Intervention is restricted to a single layer, potentially missing complex hallucinations that require multi-layer coordination.
The calibration set uses only 100 COCO images; threshold stability across domains (medical, satellite, docs) needs validation.
Risk gating relies on cosine similarity; combining it with object-level confidence might further reduce false positives.
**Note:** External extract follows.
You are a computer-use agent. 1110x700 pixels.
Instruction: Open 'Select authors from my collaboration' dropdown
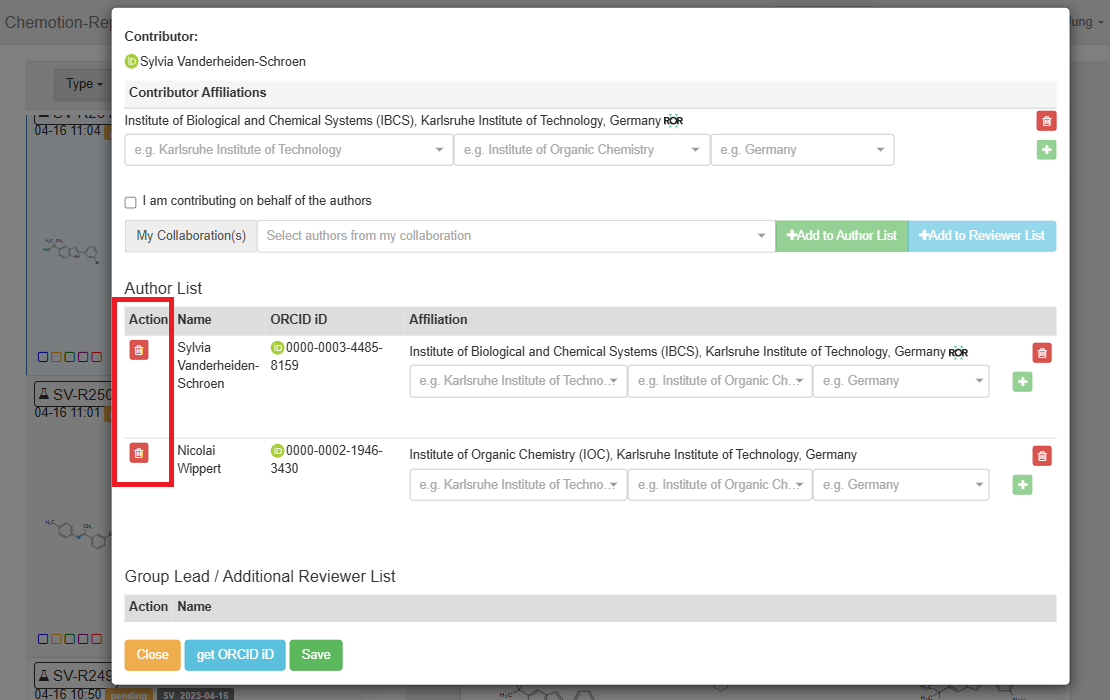[515, 236]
vs VCD/M3ID: They perform contrastive decoding at the logit layer (double forward); Revis performs orthogonal injection at the hidden layer (zero overhead).
vs AGLA/ONLY: They rely on heuristic probes or auxiliary detection; Revis uses principled geometry and risk scores for layer/threshold selection.
vs VTI: Both are latent steering, but VTI's entangled vectors + all-layer injection crash performance; Revis improves both hallucinations and general ability via "orthogonal + sparse" steps.
vs RLHF / DPO: Training is expensive; Revis is an inference-time-only intervention with minimal deployment cost.

Rating¶

Novelty: ⭐⭐⭐⭐⭐ "Counterfactuals + Orthogonalization + Risk Gating" is the first to push latent steering to a level where general capabilities do not degrade.
Experimental Thoroughness: ⭐⭐⭐⭐ 5 datasets × 7 backbones + multiple baselines + causal probes; missing some cross-domain evaluation.
Writing Quality: ⭐⭐⭐⭐⭐ Extremely rigorous logic from mechanism analysis to methodology.
Value: ⭐⭐⭐⭐ Training-free, zero extra forward passes, plug-and-play; highly practical for LVLM deployment.